The full Pipecat pipeline as it exists in app.py::run_bot.

Order

python
Pipeline([
    transport.input(),          # SmallWebRTCInputTransport — mic RTP → AudioRawFrame
    EchoGuardSuppressor(...),   # drops mic audio while bot speaks + 300ms tail
    stt,                        # LocalWhisperSTT — HF Whisper large-v3-turbo
    user_agg,                   # LLMUserAggregator — VAD turn-taking + context build
    BargeInGate(),              # adaptive barge-in: grace window on VAD-fired interrupts
    MicroAckInjector(...),      # "mm" after 500ms if pipeline is slow (Vapi pattern)
    backchannel,                # BackchannelController — "mm-hmm" during long user turns
    delivery,                   # DeliveryController — priority-routed push deliveries
    llm,                        # OpenAILLMService — vLLM / external
    tts,                        # FishAudioTTS or LocalKokoroTTS / OpenAI
    transport.output(),         # SmallWebRTCOutputTransport — TTS → RTP → speaker
    ProsodyTagStripper(),       # cleans Fish tags out of LLM history
    assistant_agg,              # LLMAssistantAggregator + built-in LLMContextSummarizer
])
  • EchoGuardSuppressor drops mic audio while the bot is speaking + ECHO_GUARD_MS tail so VAD never sees it.
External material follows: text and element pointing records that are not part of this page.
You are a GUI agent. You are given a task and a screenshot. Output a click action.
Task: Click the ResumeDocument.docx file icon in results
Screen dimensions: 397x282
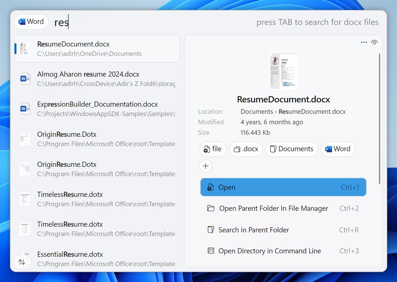click(24, 48)
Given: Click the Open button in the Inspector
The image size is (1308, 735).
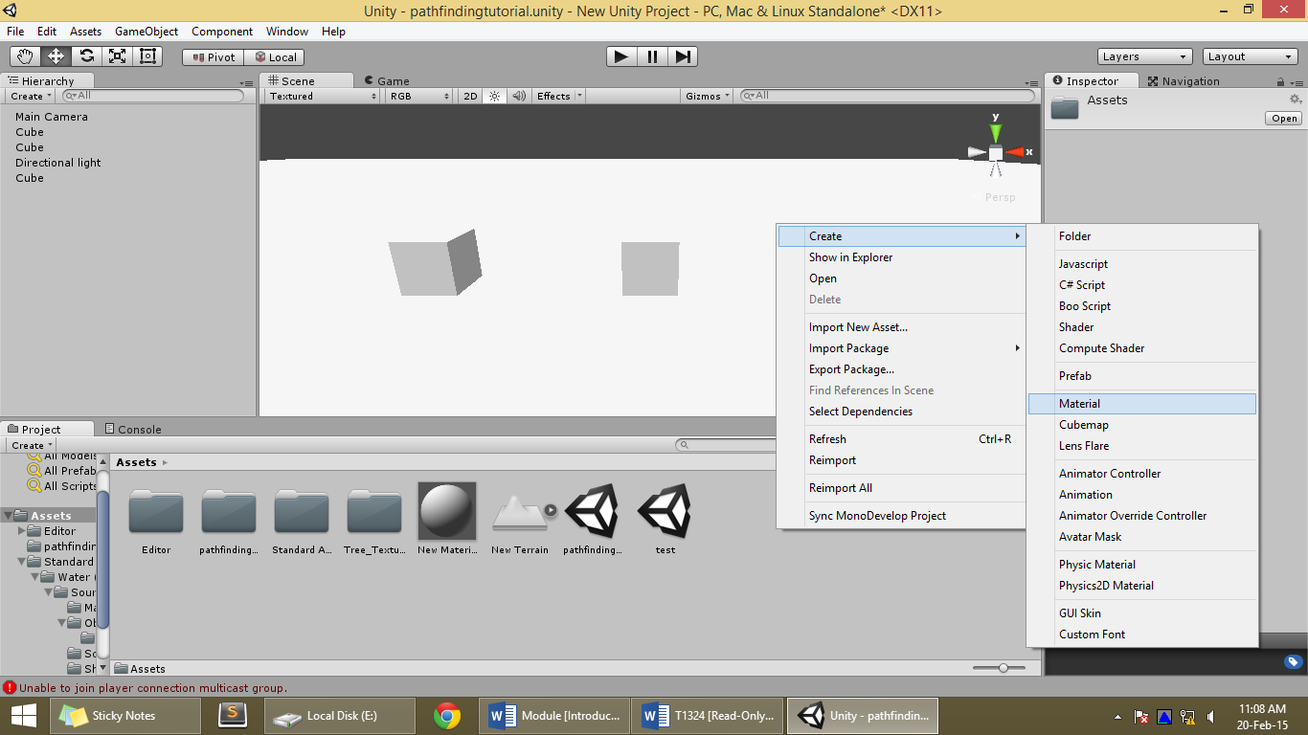Looking at the screenshot, I should pyautogui.click(x=1282, y=118).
See Audio Handling.
  • BargeInGate buffers VAD-fired interrupts during bot speech for a ~350 ms grace window; swallows coughs / backchannels, flushes real interrupts.
  • MicroAckInjector fires a quiet "mm" / "hm" if the main pipeline hasn't produced bot audio within ~500 ms of UserStoppedSpeaking. Cancels on BotStartedSpeaking.
  • BackchannelController watches UserStartedSpeakingFrame / UserStoppedSpeakingFrame to fire brief listener-acks during long user utterances. See Backchannels.
  • DeliveryController watches the same VAD frames + TranscriptionFrame to decide when to drain queued push results. See Delivery Policies.
  • ProsodyTagStripper removes Fish-style prosody tags ([softly], [pause:300]) from TextFrames before they reach LLM context. Non-Fish TTS services strip at the adapter level via text_filters= kwarg.
  • assistant_agg has pipecat's LLMContextSummarizer baked in; it auto-compresses old turns once token or message thresholds fire. See Memory.

Pre-tool acknowledgements

Pipecat's OpenAILLMService streams text deltas to TTS before running function calls — this is what makes inline pre-tool preambles work. The model emits "hmm, let me check" as delta.content tokens, those tokens flow through TTS to the user, then the function call executes, then post-tool tokens flow back through TTS as the answer. One LLM call, one stream, no race conditions.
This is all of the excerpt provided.